Required work —
Transcribe only what runs from the line containing "Task: Click the Device" through the end of the listing, line for line and exactly, and omit the pictures.

========================================================================

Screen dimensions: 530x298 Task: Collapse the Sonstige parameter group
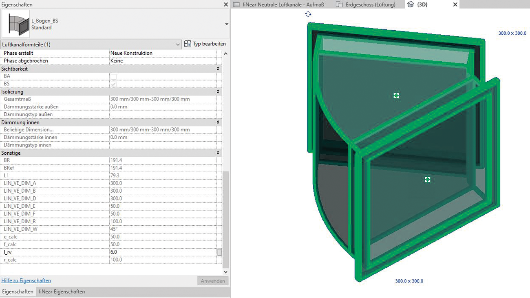(218, 153)
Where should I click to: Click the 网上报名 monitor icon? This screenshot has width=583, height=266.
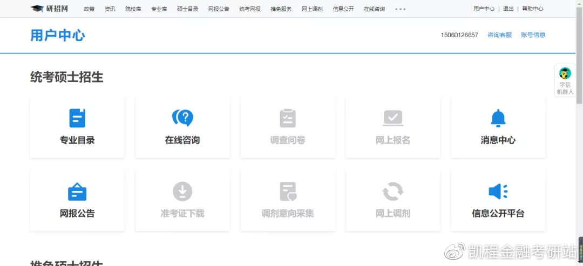point(392,118)
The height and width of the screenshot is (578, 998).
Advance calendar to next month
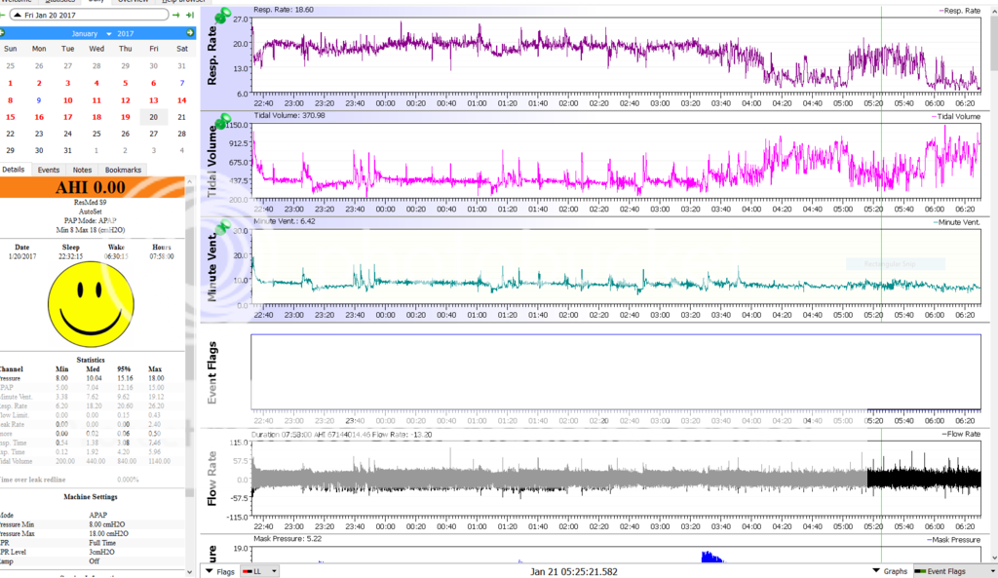click(x=190, y=33)
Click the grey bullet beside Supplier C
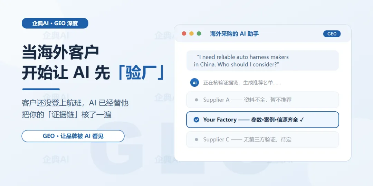This screenshot has height=186, width=373. tap(196, 140)
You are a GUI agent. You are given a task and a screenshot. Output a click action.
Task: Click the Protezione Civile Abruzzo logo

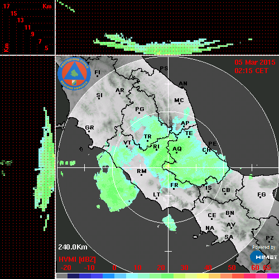(x=74, y=74)
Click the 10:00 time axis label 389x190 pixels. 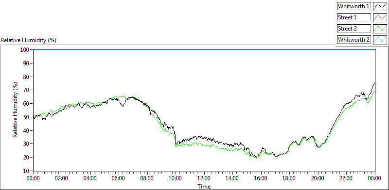pos(176,178)
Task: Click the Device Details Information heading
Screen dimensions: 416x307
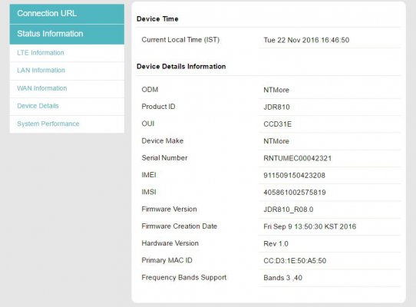Action: tap(181, 66)
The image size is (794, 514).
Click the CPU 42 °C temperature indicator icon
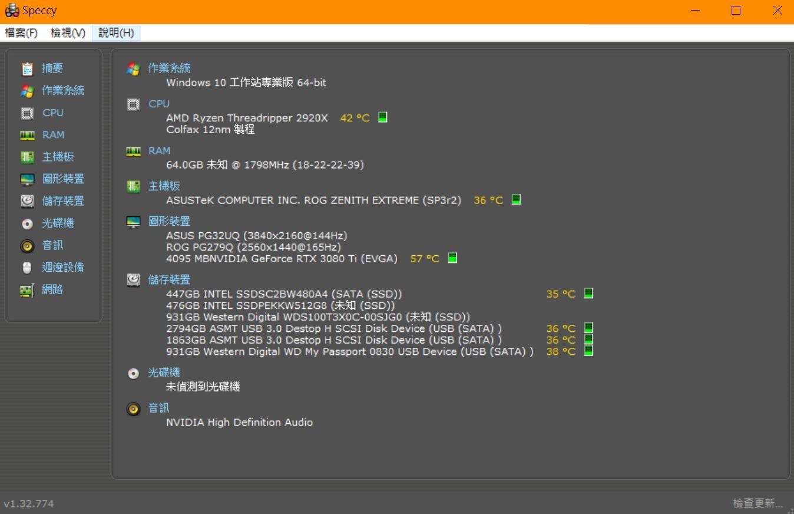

========================================================================

Expected answer —
Task: Click the Device Details Information heading
Screen dimensions: 416x307
Action: tap(181, 66)
The image size is (794, 514).
Click the CPU 42 °C temperature indicator icon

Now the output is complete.